Can Discussion Board find out my identity via IP Address

tomgilboy

I used to add to a discussion board on a web site , and after one message I found out that I had been 'barred' ! I never received any notification from the web site as to the reason why. I only found out when I went to leave another message on another topic a while later, and that continued right through 2011.

Recently I was on the same web site and tried to leave a comment on a discussion, and it was acccepted, so i felt they (?) had decided to allow me 'access' again.

A few days later I saw that my message was still up on the site, but a user after me said the following .. " Hello there 'My Name'" so it seems to me that they now were aware of who I am.

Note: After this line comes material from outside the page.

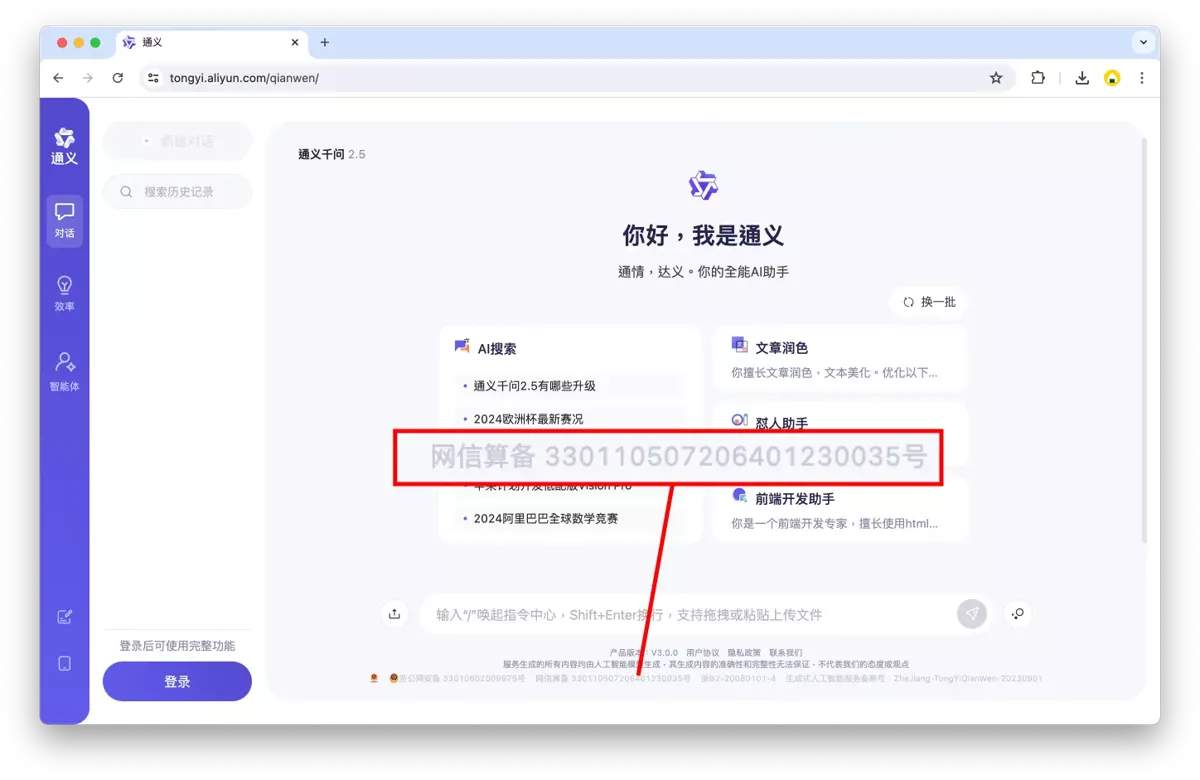This screenshot has height=780, width=1200.
Task: Click the feedback edit icon in sidebar
Action: click(64, 616)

On this Web Site there was no requirement to ever register your details and I never did, and you could leave any name as a message contributor,... If I suspect that the Web Address owner decided to try and find out my Personal data / owner of my IP address, can they do this without my permission ? and do I have any remedy ?

Thanks

Helix

most forum software logs it automatically, and it's the click of a mouse that will bring up any previous posts from that ip address. there's nothing illegal about it

also, did you happen to put in your email address when posting the comment?

tricky D

The website has your IP no and your ISP has your personal info which can be matched to that IP no. However the website can not just ask the ISP. ISPs will only provide that info by means of a Section 8 court order which a judge will only grant for a criminal investigation or discovery in a civil action. The website owner likely got your personal info by doing a bit of old style detective work. It can be quite easy to do this given the amount of info people leave behind on the internet.

tomgilboy

Hi there Helix and Tricky D, and thanks for your prompt replies -

I never left any personal details on any messages.

I feel its a it odd that such info would be 'easily available' ... if, to get such info would require a Court Order ?

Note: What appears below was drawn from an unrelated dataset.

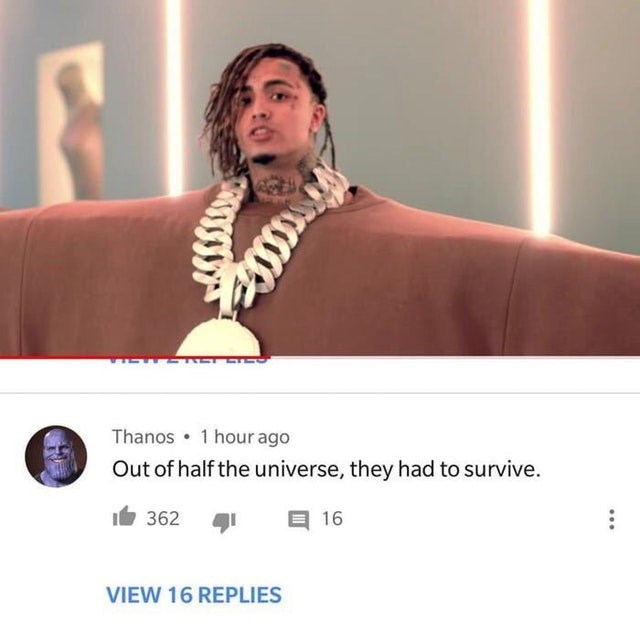Click the '1 hour ago' timestamp
Image resolution: width=640 pixels, height=631 pixels.
coord(245,437)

If a Court Order was sought (I doubt it !) would I not be able to find out ?

28064212

You say you could leave any name when you left a message. Are you saying you left a fake one and then a user replied with your real one?

TBH, without a detailed and reliable breakdown of everything you submitted to the site, it's impossible to tell. Can you at least tell us what site it was?

tricky D

Court order is unlikely.

My first guess would be the username part of your email address you used for a confirmation email when signing up to the site.

BaconZombie

Most sites have a check user lookup build-in and with your IP, email address and bout 15mins you can link it to your posts on other sites.

Quick Q, did you use the same email address as you do on Facebook.....

partyatmygaff

Using the same email for anonymous sites such as discussion forums and the likes of Facebook is a bad idea. It's trivially easy to get some people's personal details. The more sites you visit and the more content and personal details you include on each site makes it even easier.

gerryk

As others have said, with a bit of work, and google-fu it may be possible to find out identifiying information about someone.

If you use the same user id, email address and so on across multiple sites, this information can be correlated and a picture of who you are built up.

infodox

I reckon if someone spends enough *time* and *effort* using their Google-Fu to research a target they *will* be able to pull their identifying information. I myself have been doxed in this way before - the slightest link between identities online leaves a massive trail of crumbs to your doorstep.

Of course, in the case of a messageboard, a malicious admin who WANTS to mess with you can do damn near anything to dox you (I mean, breaking the law kind of malicious), for example having it load a nasty iFrame on your login to do all kinds of evil things... But the liklihood is nil.

Perhaps just try reset your router a few times to change IP or use a VPN to gain access again?

bobbytables

Your logged in username on your operating system can be passed to the server in the HTTP headers. So depending on what that is in your case could be another way it could have been passed. However it would typically require a breach of security for a normal forum user to get access to that information.